Como não existem militantes ontologicamente puros, como as pessoas são muito complexas, racionais e emocionais ao mesmo tempo, é prudente calibrar o melhor das duas éticas, evitando os extremos. Nem principismo nem oportunismo sem princípios, é o que eu acho, pois um nos conduz ao fanatismo, e o outro, à depravação da política.
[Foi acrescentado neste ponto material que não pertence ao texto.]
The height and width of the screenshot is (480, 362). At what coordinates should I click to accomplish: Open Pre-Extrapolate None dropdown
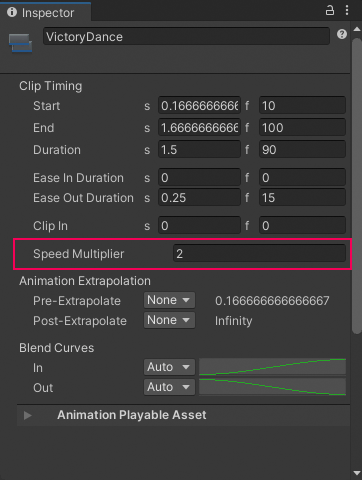point(169,300)
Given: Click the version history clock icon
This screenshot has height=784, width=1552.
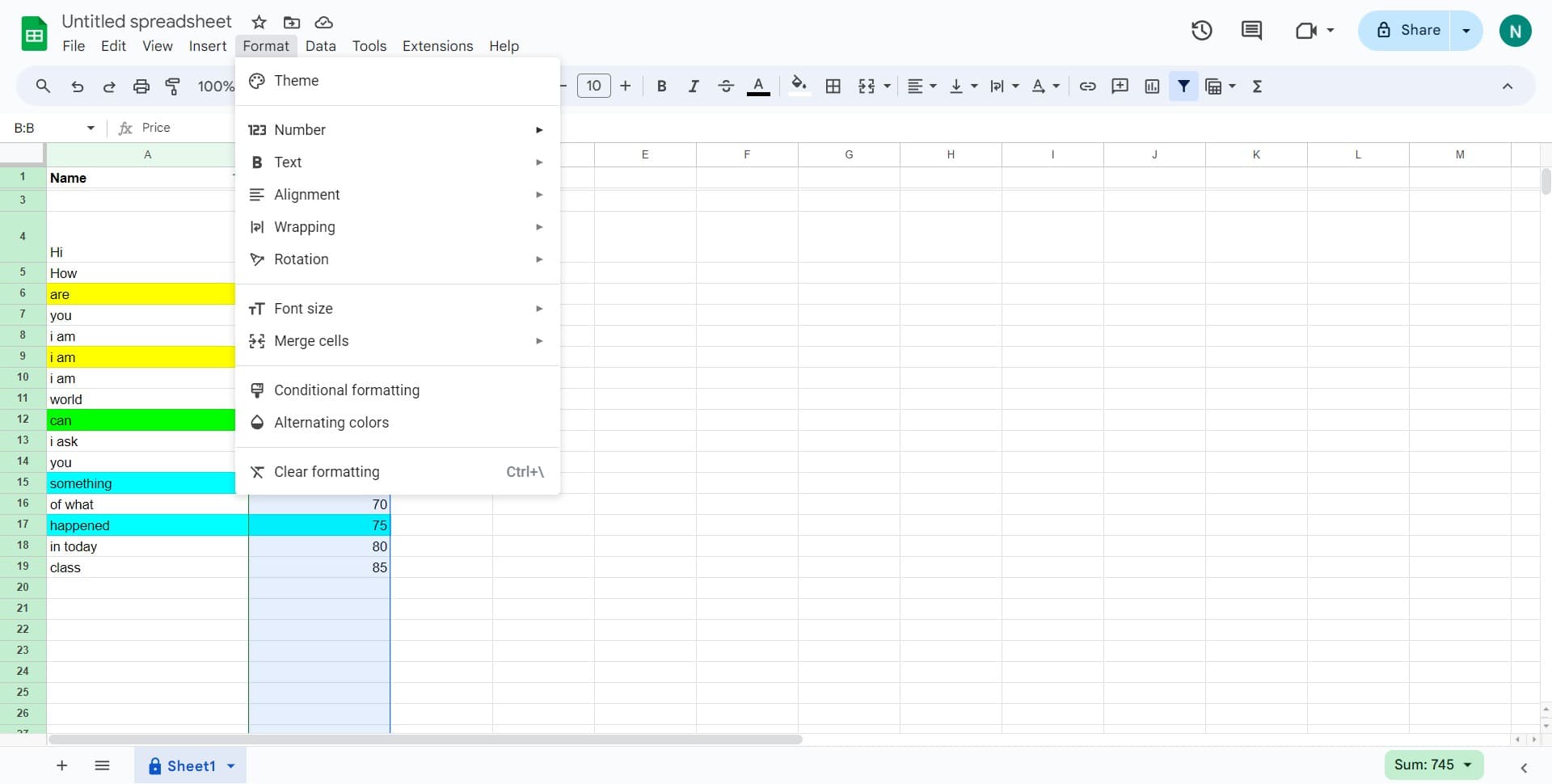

Eu sei que é limitada a minha responsabilidade de palpiteiro sem filiação partidária. Antes, porém, de livrá-los desses comentários semianarquistas, permitam-me sugerir a audição no YouTube da sensacional Sinfonia nº 5 de Dmitry Shostakóvich (1937), um dos maiores exemplos do classicismo heroico. Dou a dica porque a obra é um monumento de ironia aos burocratas. Após ter sido esculhambado por sua ópera Lady Macbeth do Distrito de Mtzensk (1934), Shostakóvich descreveu sua Quinta Sinfonia como a “resposta criativa de um artista soviético a uma crítica justa”. Desde então, a obra do genial compositor trilhou multidimensionalidades, como dizem os críticos russos.